Evidence Extraction Mechanism: How It Actually Works

Audience: Anyone wanting to understand the core engineering behind PHQ-8 scoring Last Updated: 2026-01-03


Overview

This document explains how evidence extraction works, why it succeeds or fails, and how that leads to coverage.

Task validity note: PHQ-8 is a 2-week frequency instrument, while DAIC-WOZ interviews are not structured as PHQ administration. Transcript-only item-level scoring is often underdetermined, so N/A outputs and ~50% coverage are expected in rigorous runs. See docs/clinical/task-validity.md.


The Pipeline (High Level)

┌─────────────────────────────────────────────────────────────┐
│                     INTERVIEW TRANSCRIPT                    │
│  "I've been feeling really down lately.
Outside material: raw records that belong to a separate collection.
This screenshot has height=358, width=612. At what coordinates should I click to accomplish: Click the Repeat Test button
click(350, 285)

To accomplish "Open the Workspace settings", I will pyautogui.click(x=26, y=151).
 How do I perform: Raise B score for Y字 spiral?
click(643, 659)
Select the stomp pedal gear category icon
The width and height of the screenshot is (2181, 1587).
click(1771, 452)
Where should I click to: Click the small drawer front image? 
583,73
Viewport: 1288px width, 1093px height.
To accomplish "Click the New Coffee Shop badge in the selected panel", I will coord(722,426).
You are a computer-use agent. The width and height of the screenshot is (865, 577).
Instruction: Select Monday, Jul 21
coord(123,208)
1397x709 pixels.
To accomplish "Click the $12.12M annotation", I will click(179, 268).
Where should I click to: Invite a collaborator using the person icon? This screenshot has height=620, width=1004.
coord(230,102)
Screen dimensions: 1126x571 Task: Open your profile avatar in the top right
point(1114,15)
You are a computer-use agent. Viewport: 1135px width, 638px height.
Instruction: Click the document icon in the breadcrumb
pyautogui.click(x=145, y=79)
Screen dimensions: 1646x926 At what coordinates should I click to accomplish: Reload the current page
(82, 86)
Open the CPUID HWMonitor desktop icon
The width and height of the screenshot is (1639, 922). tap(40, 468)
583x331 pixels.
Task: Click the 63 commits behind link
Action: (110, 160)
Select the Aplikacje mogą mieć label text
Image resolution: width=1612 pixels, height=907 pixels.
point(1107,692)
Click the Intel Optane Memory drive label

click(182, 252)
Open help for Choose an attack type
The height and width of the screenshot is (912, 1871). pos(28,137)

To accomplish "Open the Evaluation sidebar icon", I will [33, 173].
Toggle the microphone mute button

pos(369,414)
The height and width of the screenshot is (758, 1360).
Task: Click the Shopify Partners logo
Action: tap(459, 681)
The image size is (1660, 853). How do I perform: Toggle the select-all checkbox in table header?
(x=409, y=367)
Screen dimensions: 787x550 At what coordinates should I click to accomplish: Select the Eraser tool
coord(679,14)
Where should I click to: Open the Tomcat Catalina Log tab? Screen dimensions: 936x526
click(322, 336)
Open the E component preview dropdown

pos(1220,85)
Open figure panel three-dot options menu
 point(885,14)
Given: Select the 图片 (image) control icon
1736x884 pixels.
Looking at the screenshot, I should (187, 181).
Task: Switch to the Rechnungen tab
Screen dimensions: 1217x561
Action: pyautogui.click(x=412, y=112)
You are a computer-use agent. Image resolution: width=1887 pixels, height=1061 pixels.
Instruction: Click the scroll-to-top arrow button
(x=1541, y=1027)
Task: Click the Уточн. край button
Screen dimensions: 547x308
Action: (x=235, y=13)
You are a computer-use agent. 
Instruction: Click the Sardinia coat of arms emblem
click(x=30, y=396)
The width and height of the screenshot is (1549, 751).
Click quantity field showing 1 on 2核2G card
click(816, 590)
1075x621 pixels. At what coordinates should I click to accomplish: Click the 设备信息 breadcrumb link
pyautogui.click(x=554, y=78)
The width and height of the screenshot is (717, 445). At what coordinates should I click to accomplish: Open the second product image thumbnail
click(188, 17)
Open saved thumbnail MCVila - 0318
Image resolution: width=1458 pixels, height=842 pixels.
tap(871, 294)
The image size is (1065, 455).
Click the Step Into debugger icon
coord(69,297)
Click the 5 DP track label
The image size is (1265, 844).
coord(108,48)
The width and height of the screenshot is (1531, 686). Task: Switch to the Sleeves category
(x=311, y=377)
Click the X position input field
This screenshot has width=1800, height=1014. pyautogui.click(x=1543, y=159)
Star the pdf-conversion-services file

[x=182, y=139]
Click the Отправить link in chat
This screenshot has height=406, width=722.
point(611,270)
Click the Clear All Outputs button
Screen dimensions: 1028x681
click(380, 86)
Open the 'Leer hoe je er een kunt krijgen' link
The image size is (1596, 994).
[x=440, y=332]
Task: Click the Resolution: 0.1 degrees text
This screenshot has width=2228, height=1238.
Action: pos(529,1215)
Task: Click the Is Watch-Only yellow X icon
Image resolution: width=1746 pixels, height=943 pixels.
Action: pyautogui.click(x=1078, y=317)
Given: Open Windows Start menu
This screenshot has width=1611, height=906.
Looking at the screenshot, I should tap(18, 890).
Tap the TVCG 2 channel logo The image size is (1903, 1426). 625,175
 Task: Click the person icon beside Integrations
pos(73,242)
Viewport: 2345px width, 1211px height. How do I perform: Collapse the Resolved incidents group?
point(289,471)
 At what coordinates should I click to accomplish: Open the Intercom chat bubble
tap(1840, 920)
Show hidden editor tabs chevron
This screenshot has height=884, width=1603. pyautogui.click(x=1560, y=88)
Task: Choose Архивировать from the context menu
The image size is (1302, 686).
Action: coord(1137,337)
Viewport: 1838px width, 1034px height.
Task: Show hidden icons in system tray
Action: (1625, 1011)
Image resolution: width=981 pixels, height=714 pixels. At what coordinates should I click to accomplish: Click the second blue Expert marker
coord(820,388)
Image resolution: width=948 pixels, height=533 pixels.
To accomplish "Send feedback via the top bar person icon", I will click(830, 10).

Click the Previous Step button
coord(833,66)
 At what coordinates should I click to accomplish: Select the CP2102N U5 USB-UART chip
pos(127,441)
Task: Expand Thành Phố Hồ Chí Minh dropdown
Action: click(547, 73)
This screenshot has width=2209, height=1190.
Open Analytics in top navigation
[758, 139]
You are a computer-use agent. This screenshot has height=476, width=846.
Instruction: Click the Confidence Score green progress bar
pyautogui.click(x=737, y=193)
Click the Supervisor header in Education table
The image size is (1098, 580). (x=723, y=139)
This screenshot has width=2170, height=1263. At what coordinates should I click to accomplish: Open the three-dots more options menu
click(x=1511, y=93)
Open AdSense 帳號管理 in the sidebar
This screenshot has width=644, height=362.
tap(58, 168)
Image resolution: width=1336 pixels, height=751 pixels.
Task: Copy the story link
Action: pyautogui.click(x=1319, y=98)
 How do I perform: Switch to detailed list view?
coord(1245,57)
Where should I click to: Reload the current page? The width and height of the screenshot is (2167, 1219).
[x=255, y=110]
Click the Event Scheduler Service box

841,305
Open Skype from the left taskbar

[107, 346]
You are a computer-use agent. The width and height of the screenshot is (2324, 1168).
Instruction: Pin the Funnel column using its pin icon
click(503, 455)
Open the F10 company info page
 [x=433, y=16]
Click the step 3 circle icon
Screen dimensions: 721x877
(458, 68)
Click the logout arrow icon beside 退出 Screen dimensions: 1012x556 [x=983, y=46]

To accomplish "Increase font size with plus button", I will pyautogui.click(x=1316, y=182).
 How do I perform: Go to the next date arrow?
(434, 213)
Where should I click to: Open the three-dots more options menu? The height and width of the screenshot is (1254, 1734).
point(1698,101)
Can't sleep at all. │
│   Work is stressful but I still enjoy my hobbies..."        │
└─────────────────────────────────────────────────────────────┘
                              │
                              ▼
┌─────────────────────────────────────────────────────────────┐
│              STEP 1: EVIDENCE EXTRACTION (LLM)              │
│                                                             │
│  LLM reads entire transcript and extracts quotes for each   │
│  of the 8 PHQ-8 items.                                      │
│                                                             │
│  Output: JSON with arrays of evidence per item              │
└─────────────────────────────────────────────────────────────┘
                              │
                              ▼
┌─────────────────────────────────────────────────────────────┐
│              STEP 2: SCORING (LLM)                          │
│                                                             │
│  For each item WITH evidence:                               │
│    → Score 0-3 based on frequency/severity                  │
│                                                             │
│  For each item WITHOUT evidence:                            │
│    → Return "N/A" (cannot assess)                           │
└─────────────────────────────────────────────────────────────┘
                              │
                              ▼
┌─────────────────────────────────────────────────────────────┐
│                    FINAL PHQ-8 ASSESSMENT                   │
│                                                             │
│  NoInterest: 2    Depressed: 1    Sleep: 2    Tired: N/A    │
│  Appetite: N/A    Failure: 1      Concentrating: 0          │
│  Moving: N/A                                                │
│                                                             │
│  Coverage: 5/8 = 62.5%                                      │
└─────────────────────────────────────────────────────────────┘

Step 1: Evidence Extraction (The LLM Part)

What Happens

The LLM receives a prompt containing: 1. The full interview transcript 2. Instructions to find quotes for each PHQ-8 domain 3. Expected JSON output format

The Actual Prompt

From src/ai_psychiatrist/agents/prompts/quantitative.py:

Analyze the following therapy transcript and extract specific text chunks
that provide evidence for each PHQ-8 domain.

PHQ-8 domains:
- nointerest: little interest or pleasure in activities
- depressed: feeling down, depressed, or hopeless
- sleep: sleep problems (trouble falling/staying asleep or sleeping too much)
- tired: feeling tired or having little energy
- appetite: appetite changes (poor appetite or overeating)
- failure: negative self-perception or feeling like a failure
- concentrating: trouble concentrating on tasks
- moving: psychomotor changes (moving/speaking slowly or restlessness)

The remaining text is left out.